The Courts will not enforce a contract founded on a dealing in Confederate Treasury notes. Nordlinger vs. Vaiden, 2 Am. L. Rev., 188. Bank of Tennessee vs. The Union Bank, Ibid; 346.
The same ruling has been made by Judge Erskine, the learned and able United States District Judge for this State, in the case of Baily, Trustee, vs. Milner, reported in 35 Ga. Reps., 330; and Scudder vs. Thomas, 35 Ga., 364.
I might multiply authorities, but deem it useless. Those already cited seem to me to establish the position beyond all question that there was no legal consideration for the note, which is the foundation of this suit, and that the judgment of the Court below ought to be reversed.
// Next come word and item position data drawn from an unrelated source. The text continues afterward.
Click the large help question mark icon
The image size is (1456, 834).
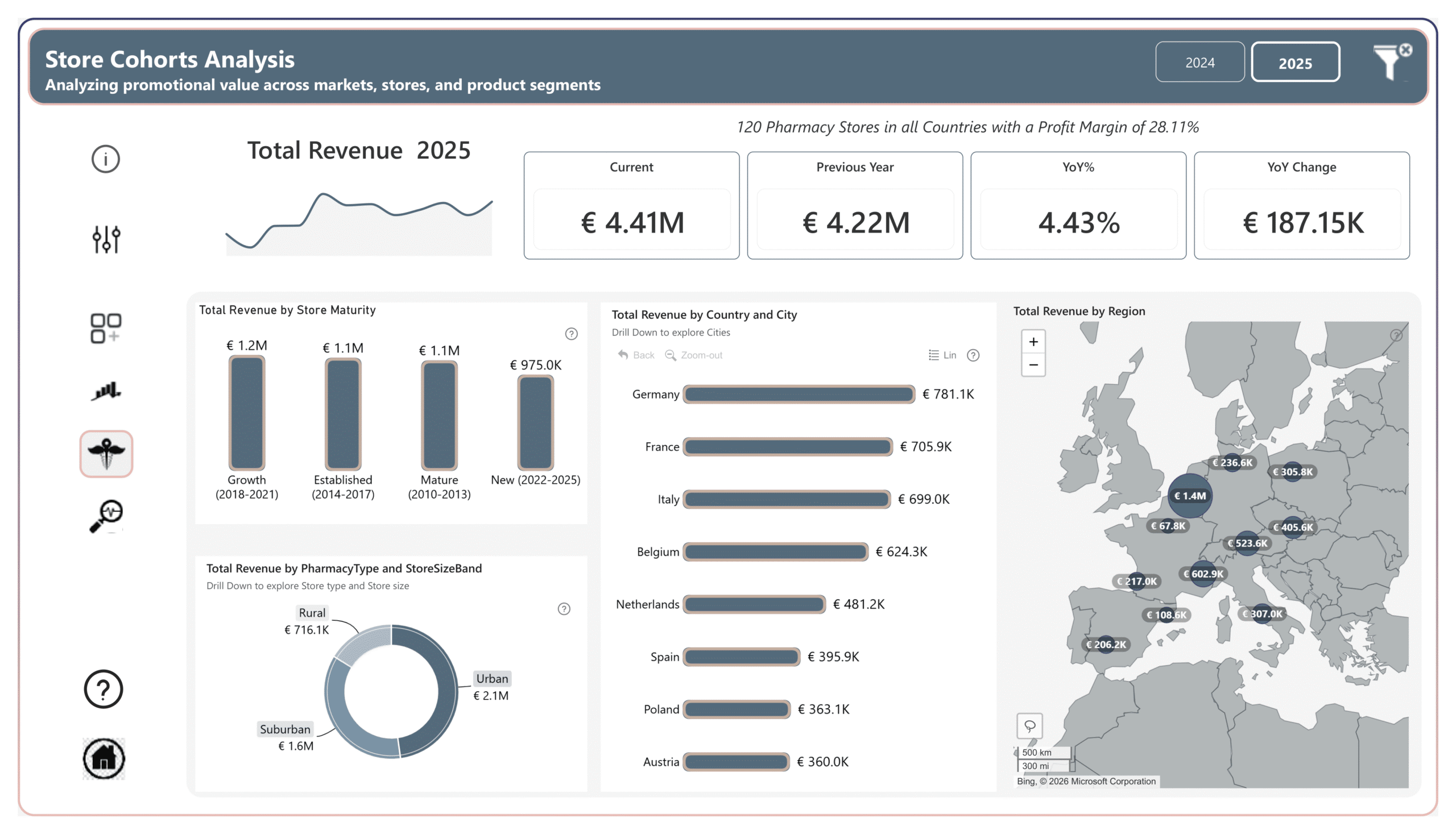pos(103,689)
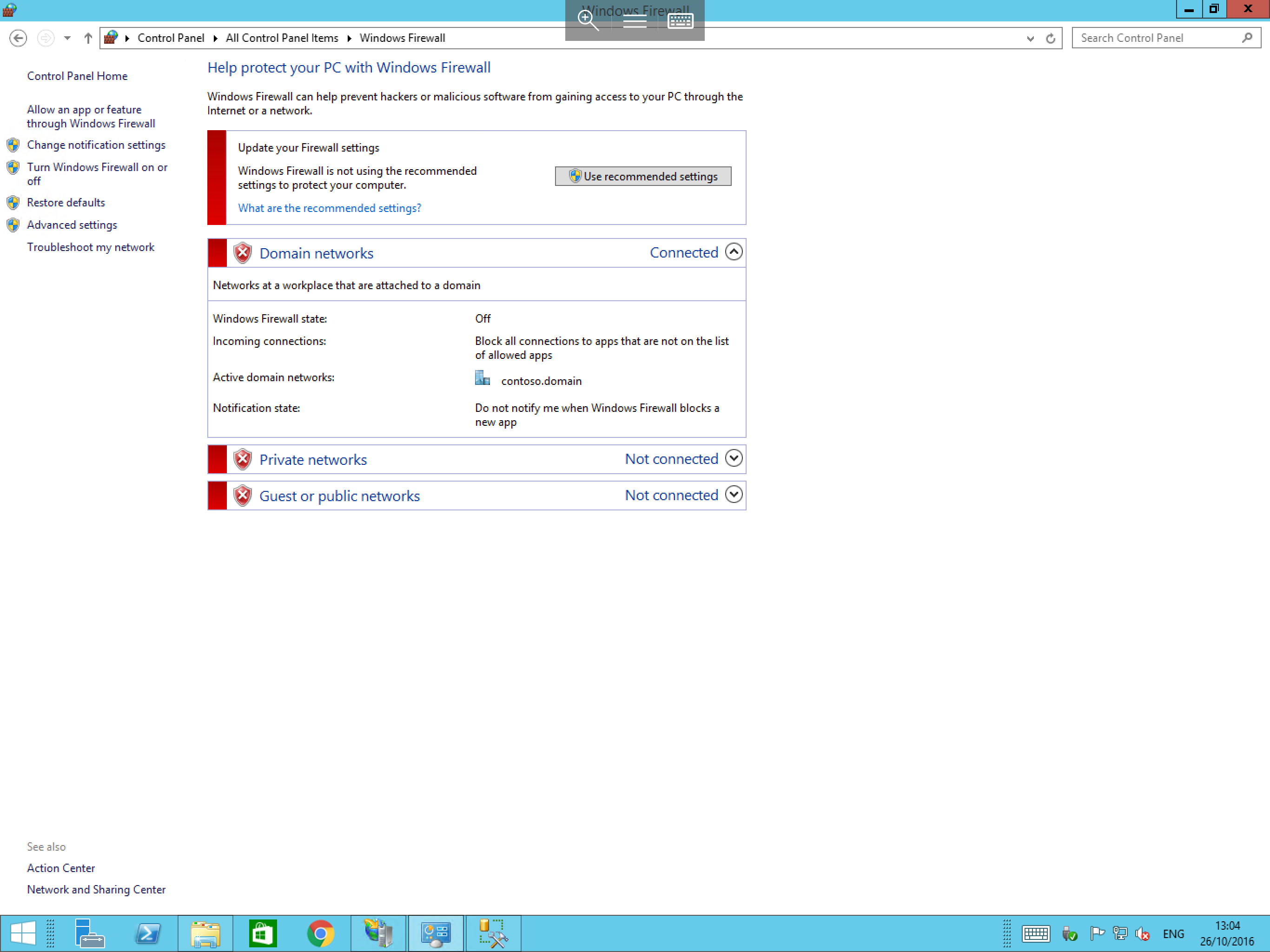Viewport: 1270px width, 952px height.
Task: Collapse the Domain networks section
Action: [733, 251]
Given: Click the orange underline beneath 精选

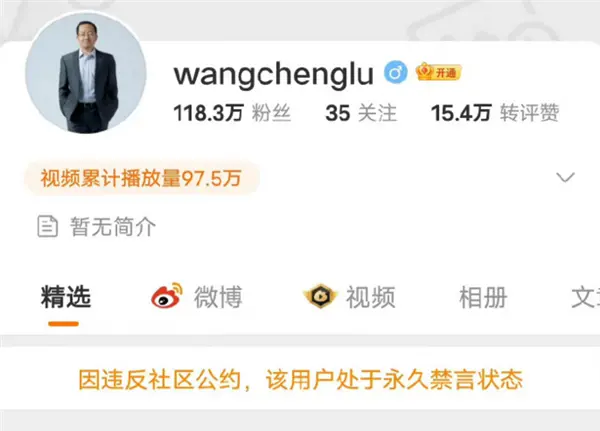Looking at the screenshot, I should [64, 324].
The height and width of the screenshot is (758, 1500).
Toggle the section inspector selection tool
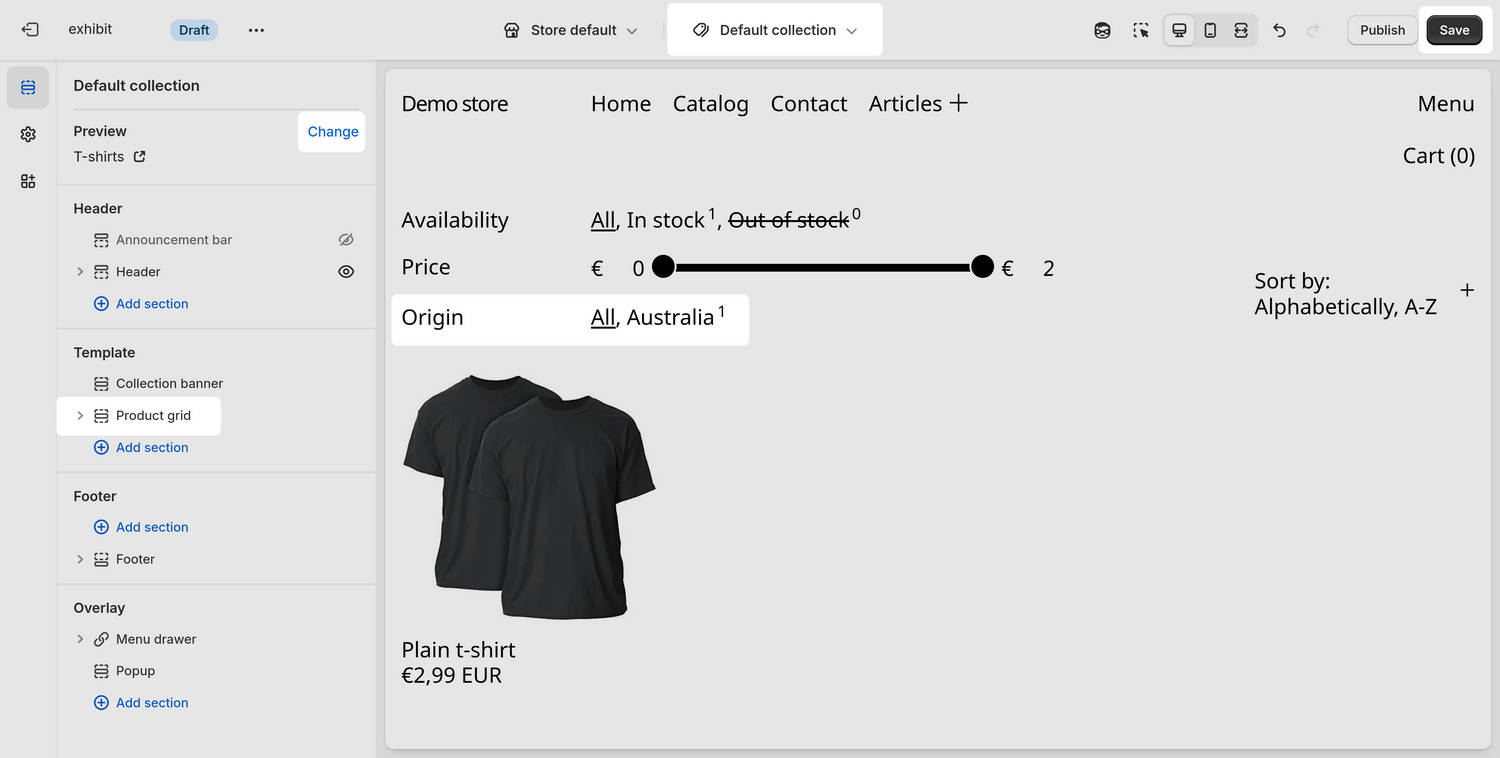click(1141, 30)
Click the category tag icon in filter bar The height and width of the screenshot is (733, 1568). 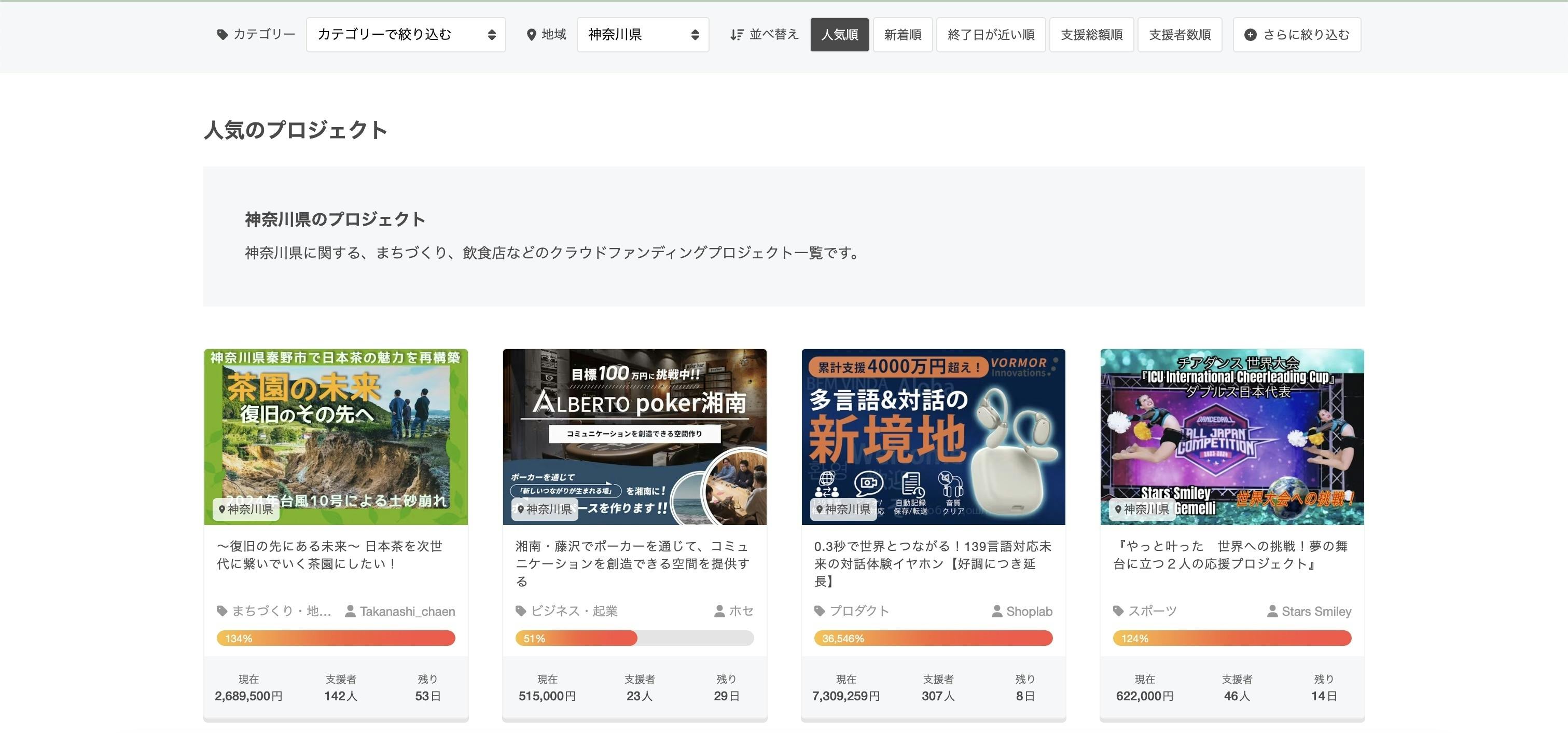coord(222,35)
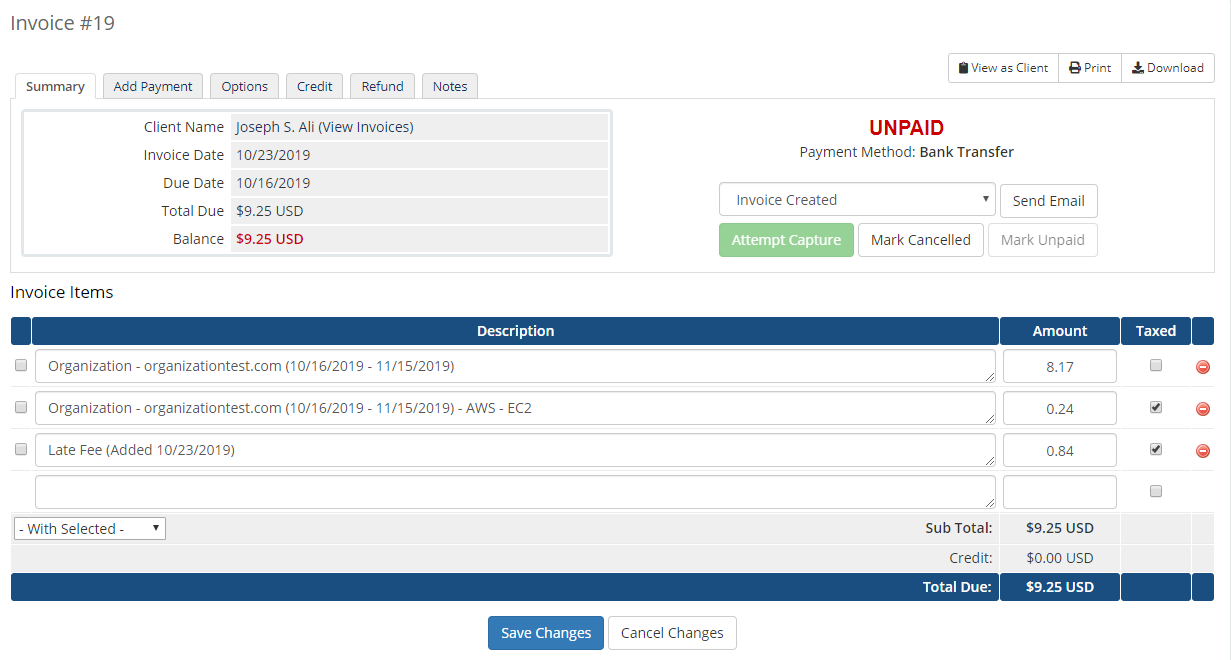The width and height of the screenshot is (1231, 660).
Task: Open the Refund tab
Action: (x=383, y=87)
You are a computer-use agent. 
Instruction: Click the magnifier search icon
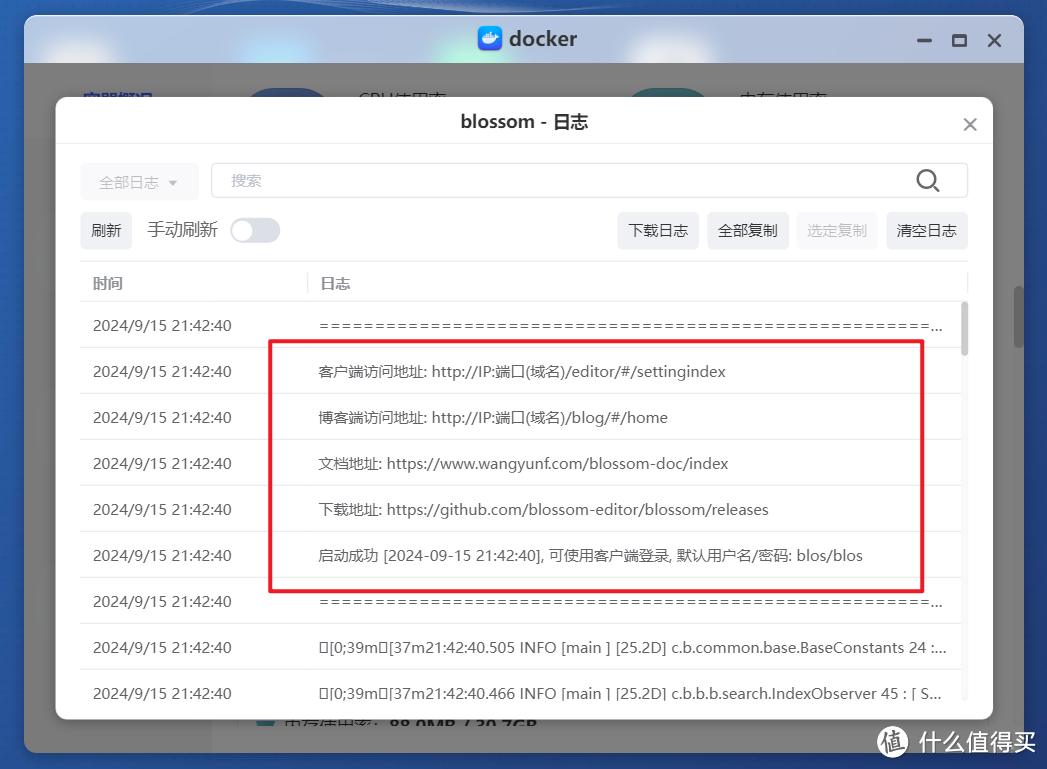tap(928, 180)
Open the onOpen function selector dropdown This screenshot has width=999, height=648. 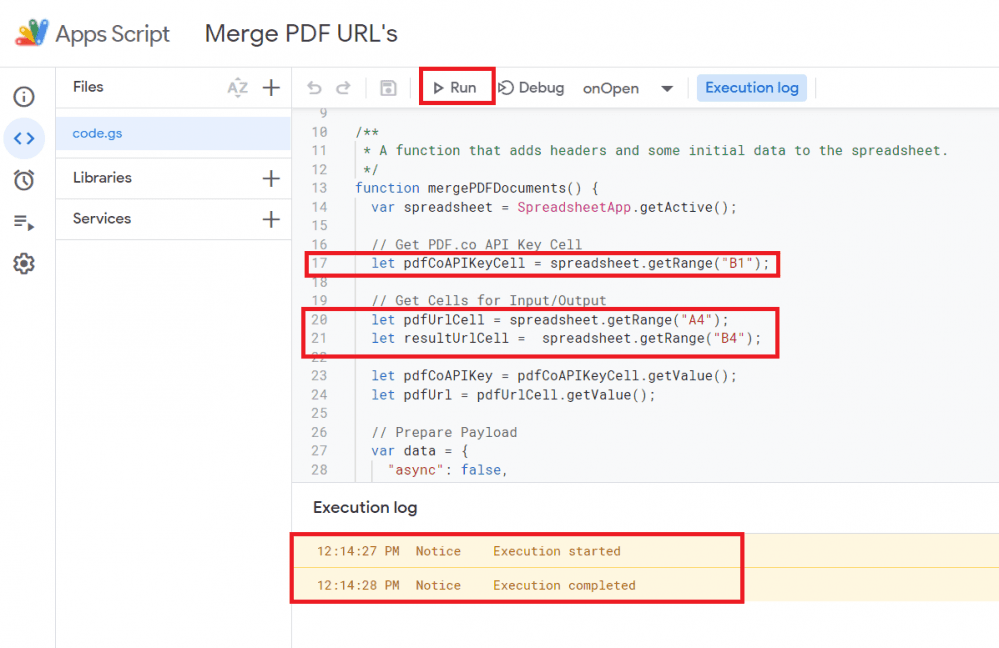[x=666, y=88]
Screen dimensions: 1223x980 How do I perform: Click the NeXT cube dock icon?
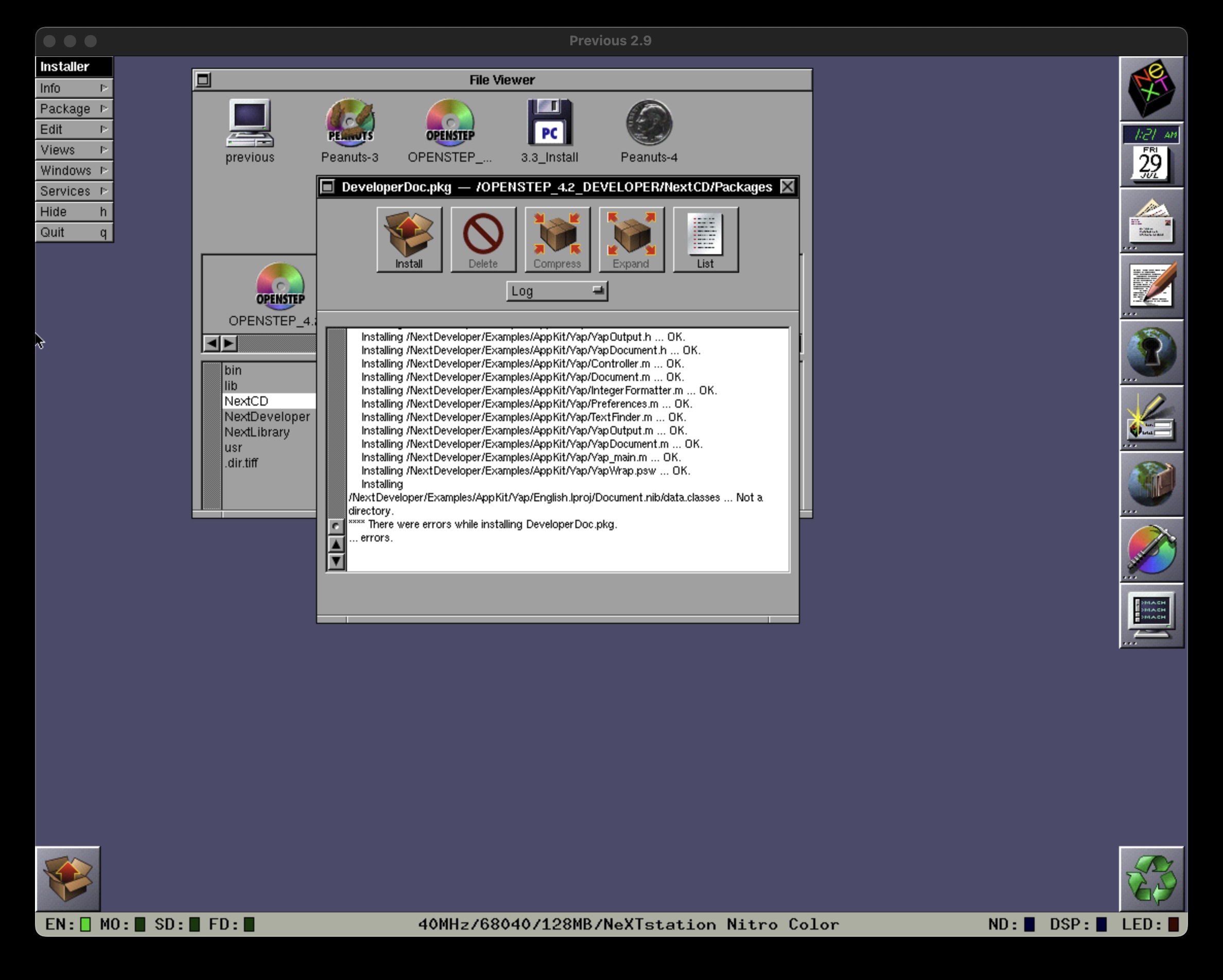pos(1150,89)
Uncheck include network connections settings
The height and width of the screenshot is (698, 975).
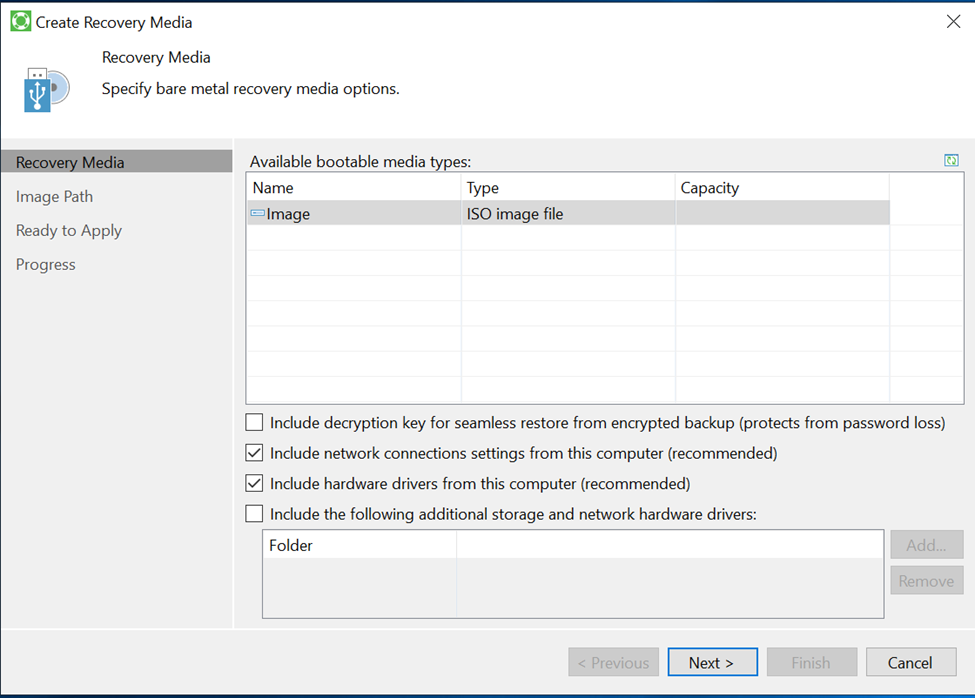click(x=255, y=453)
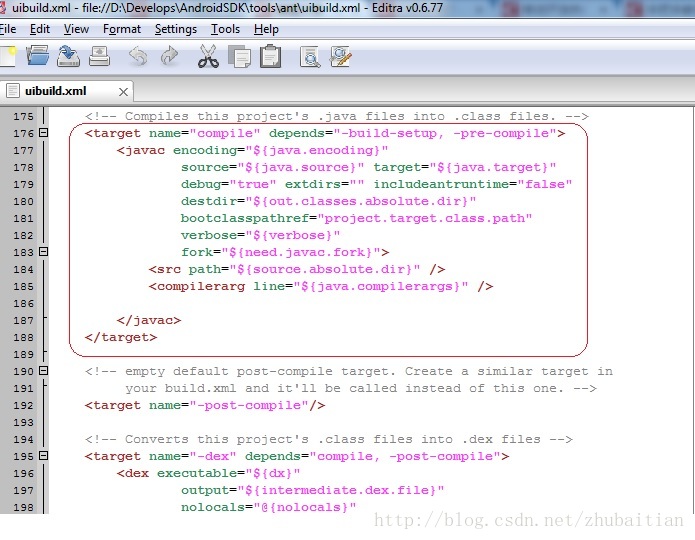Screen dimensions: 695x540
Task: Collapse the fold marker at line 195
Action: (43, 456)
5. Before concluding this opinion I remark that the Constitutional provision applies only to executory contracts, or to cases where an effort is made to give validity to bonds, deeds, *491bills, or other evidences of debt, used in aid of the rebellion, and not to contracts which have been fully executed by the parties. If Miller had paid the amount called for by this note to Gould, the Courts would not aid him to recover it back. In all cases of contracts made during the war, in which Confederate Treasury notes were used, and the contract fully executed, the Courts will aid neither party, but will leave them where they find them. In pari delicto potior est conditio defenderéis.